被験者A、B及びCの3名(いずれも年齢50〜60代の男性)に対して、DPPIV阻害組成物の体内蓄積による影響がないように、まずは、白湯(ペプチドを含まないプラセボ)の摂取試験を一日目に行い、プラセボ効果が消える翌日にDPPIV阻害組成物を摂取した。夕食を早めに行い、食事の影響が無いように試験時まで絶食した。
1日目 18時間絶食後、プラセボ(白湯150mL)摂取30分後、グルコース摂取時から15分毎に180分まで、血糖値を測定した。
2日目 18時間絶食後、DPPIV阻害組成物(125mg/150mL,250mg/150mL,500mg/150mL)摂取30分後、グルコース摂取時から15分毎に180分まで、血糖値を測定した。

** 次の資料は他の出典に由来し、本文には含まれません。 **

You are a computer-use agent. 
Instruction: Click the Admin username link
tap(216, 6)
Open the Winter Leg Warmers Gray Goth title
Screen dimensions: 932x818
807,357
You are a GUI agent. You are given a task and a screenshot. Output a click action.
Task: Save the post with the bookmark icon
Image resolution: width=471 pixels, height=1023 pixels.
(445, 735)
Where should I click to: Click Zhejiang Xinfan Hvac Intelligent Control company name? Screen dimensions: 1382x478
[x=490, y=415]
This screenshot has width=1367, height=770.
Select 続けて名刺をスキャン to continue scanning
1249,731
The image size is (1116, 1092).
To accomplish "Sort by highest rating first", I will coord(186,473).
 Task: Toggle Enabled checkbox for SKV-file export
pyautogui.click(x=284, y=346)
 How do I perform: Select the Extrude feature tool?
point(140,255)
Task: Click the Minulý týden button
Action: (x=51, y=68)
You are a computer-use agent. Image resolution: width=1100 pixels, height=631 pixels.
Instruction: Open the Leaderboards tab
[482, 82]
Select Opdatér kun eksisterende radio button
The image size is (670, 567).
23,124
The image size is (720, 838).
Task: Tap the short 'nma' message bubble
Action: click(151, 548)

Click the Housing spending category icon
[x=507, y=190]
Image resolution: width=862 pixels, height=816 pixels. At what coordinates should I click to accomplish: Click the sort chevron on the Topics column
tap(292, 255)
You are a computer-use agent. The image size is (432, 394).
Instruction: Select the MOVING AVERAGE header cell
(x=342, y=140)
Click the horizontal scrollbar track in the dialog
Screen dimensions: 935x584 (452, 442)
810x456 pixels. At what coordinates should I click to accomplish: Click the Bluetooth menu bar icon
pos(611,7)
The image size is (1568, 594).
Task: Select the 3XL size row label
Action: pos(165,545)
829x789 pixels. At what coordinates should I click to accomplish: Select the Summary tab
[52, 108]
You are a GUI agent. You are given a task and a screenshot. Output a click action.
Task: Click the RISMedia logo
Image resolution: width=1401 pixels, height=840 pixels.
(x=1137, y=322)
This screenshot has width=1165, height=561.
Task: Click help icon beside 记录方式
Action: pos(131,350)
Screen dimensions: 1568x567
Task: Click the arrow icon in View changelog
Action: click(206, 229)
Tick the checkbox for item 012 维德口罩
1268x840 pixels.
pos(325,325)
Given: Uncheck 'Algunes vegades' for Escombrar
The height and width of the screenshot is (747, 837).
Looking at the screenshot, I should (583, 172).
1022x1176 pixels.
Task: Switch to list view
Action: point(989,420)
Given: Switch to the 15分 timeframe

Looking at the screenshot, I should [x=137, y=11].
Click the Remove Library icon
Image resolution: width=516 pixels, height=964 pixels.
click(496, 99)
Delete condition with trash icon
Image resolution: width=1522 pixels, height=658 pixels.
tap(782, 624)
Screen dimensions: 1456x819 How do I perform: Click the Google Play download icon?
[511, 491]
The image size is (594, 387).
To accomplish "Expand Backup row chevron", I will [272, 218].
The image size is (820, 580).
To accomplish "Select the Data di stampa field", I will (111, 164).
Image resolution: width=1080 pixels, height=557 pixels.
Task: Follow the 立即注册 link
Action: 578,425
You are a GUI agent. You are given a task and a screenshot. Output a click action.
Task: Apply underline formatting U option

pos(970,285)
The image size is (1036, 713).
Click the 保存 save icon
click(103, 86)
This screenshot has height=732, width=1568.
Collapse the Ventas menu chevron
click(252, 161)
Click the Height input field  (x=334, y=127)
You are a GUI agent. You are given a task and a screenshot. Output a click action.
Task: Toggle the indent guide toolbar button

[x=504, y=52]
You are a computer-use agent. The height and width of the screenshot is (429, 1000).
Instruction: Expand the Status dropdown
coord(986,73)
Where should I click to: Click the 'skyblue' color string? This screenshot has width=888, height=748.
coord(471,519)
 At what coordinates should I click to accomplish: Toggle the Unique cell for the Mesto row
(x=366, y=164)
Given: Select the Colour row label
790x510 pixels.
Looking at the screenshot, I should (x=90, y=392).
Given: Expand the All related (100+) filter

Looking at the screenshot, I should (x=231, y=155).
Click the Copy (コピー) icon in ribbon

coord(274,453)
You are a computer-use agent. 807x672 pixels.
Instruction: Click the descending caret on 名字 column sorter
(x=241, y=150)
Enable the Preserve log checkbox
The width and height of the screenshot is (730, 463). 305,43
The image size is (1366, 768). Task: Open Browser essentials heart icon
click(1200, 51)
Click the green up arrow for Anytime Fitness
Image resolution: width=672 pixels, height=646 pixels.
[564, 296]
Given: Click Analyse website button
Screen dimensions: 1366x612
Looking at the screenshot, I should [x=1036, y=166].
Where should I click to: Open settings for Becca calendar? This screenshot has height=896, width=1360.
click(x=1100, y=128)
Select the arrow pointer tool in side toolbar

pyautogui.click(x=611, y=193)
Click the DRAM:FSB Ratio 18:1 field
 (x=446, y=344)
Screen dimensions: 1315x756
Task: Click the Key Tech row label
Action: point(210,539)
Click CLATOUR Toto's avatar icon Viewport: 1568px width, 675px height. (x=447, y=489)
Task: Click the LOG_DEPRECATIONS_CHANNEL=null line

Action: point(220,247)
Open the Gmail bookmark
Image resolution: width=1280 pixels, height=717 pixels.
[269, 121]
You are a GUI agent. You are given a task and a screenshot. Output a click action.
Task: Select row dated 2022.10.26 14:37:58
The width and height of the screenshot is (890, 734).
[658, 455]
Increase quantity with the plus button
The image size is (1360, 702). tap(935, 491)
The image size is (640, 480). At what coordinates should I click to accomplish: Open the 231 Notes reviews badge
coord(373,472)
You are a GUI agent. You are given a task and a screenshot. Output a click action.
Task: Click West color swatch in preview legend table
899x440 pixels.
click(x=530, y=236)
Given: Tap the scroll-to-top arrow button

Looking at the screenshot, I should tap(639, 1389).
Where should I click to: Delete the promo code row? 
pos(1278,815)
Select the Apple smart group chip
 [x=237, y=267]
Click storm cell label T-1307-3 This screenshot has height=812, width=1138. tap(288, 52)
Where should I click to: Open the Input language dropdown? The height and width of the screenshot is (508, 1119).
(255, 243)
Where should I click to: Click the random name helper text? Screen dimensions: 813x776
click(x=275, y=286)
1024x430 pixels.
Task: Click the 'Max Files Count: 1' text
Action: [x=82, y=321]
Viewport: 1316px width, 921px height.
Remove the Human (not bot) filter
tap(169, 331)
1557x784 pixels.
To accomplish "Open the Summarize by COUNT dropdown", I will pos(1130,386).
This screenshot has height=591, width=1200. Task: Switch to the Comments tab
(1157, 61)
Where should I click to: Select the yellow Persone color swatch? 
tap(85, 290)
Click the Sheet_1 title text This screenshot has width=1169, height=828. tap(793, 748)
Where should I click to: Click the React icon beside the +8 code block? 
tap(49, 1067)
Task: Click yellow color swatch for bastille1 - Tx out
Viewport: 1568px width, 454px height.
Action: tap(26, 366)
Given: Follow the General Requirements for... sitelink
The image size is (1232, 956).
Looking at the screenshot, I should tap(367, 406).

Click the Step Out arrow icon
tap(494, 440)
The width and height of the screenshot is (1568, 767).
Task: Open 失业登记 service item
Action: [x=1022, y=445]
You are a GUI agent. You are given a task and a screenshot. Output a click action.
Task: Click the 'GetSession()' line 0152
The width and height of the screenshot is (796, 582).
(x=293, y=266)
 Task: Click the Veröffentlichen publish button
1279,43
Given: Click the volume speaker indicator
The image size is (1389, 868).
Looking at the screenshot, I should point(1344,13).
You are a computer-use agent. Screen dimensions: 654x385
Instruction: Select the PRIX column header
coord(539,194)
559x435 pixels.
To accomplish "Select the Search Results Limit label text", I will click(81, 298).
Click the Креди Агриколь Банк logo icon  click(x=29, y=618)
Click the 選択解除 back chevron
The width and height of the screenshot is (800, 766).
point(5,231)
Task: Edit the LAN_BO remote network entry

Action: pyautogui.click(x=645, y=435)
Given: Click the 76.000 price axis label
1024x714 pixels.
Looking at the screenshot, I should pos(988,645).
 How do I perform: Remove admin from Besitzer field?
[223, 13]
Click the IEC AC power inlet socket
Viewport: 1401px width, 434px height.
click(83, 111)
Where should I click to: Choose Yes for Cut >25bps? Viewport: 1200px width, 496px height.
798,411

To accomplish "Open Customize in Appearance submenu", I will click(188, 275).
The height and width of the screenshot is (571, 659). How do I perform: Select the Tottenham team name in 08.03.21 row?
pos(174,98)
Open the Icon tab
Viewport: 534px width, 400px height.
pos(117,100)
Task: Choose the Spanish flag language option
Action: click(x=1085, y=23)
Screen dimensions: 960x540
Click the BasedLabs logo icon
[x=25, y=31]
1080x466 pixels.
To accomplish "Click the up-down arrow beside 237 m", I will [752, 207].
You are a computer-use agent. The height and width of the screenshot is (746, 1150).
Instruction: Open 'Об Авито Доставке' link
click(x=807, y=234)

DPPIV阻害組成物の摂取量は、被験者A、B及びCに対して下記のとおり割り当てた。なお、今回は、2重盲検対照比較試験ではなく、プラセボ、血糖ペプチドをオープン識別して摂取した。
被験者A:一日目プラセボ150mL摂取〜二日目DPPIV阻害組成物125mg/150mL摂取
被験者B:一日目プラセボ150mL摂取〜二日目DPPIV阻害組成物250mg/150mL摂取
被験者C:一日目プラセボ150mL摂取〜二日目DPPIV阻害組成物500mg/150mL摂取
縦軸は血糖値を示し、そして横軸は摂取前後の時間を示し、プラセボを白丸、血糖ペプチドは黒丸で示した。
その結果、本発明のDPPIV阻害組成物は、少量で有意な効果及び用量依存性を有することが示された(図1及び2)。安全性は動物実験の結果から最大安全性反復量1g/kgを上限にして設定したが、 図3からも明らかなように、高用量の500mg/ヒトは、血糖値の抑制作用がやや効きすぎである結果が示された。
DPPIV阻害組成物125mg場合は、一錠固形250mg直径8mm(125mgDPPIV阻害組成物、賦形剤125mg)の品質で、1錠の商品設計が可能であることが分かった。
また、DPPIV阻害組成物250mgの場合は、一錠固形250mg直径8mm(125mgDPPIV阻害組成物、賦形剤125mg)の品質で、2錠の商品設計が可能であることが分かった。
なお、血糖ペプチド500mgの場合は、結果から、やや効きすぎによる作用が懸念された。
よって、保健機能食品としては、DPPIV阻害組成物125mg〜250mgの範囲内が好ましいとと判断された。
対照としての従来の血糖値低下作用を示す組成物、例えば、難消化性デキストリンでの同様のヒト試験による結果においては、一度の投与で5gを用いなければ有意の効果が得られなかったことを考慮すると、本発明の組成物の上記効果はそのおよそ40倍の強さであった。
Claims (6)
- 有効成分としてトリプトファン−バリン(Trp−Val)又はその塩を含有し、且つカテプシン阻害活性を有することを特徴とする、ジペプチジルペプチダーゼIV(DPPIV)阻害組成物。
- 少なくとも3000μg/mL(IC50)のカテプシン阻害活性を有することを特徴とする、請求項1に記載のDPPIV阻害組成物。
- 前記Trp−Val又はその塩を、前記組成物の乾燥物に基づき0.001〜0.1質量%の量で含有することを特徴とする、請求項1又は2に記載のDPPIV阻害組成物。
- 前記DPPIV阻害組成物は、魚節由来であることを特徴とする、請求項1〜3のうちいずれか1項に記載のDPPIV阻害組成物。
- 請求項1〜4のうちいずれか1項に記載のDPPIV阻害組成物を含有することを特徴とする、医薬組成物。
- 請求項1〜4のうちいずれか1項に記載のDPPIV阻害組成物を含有することを特徴とする、保健機能食品。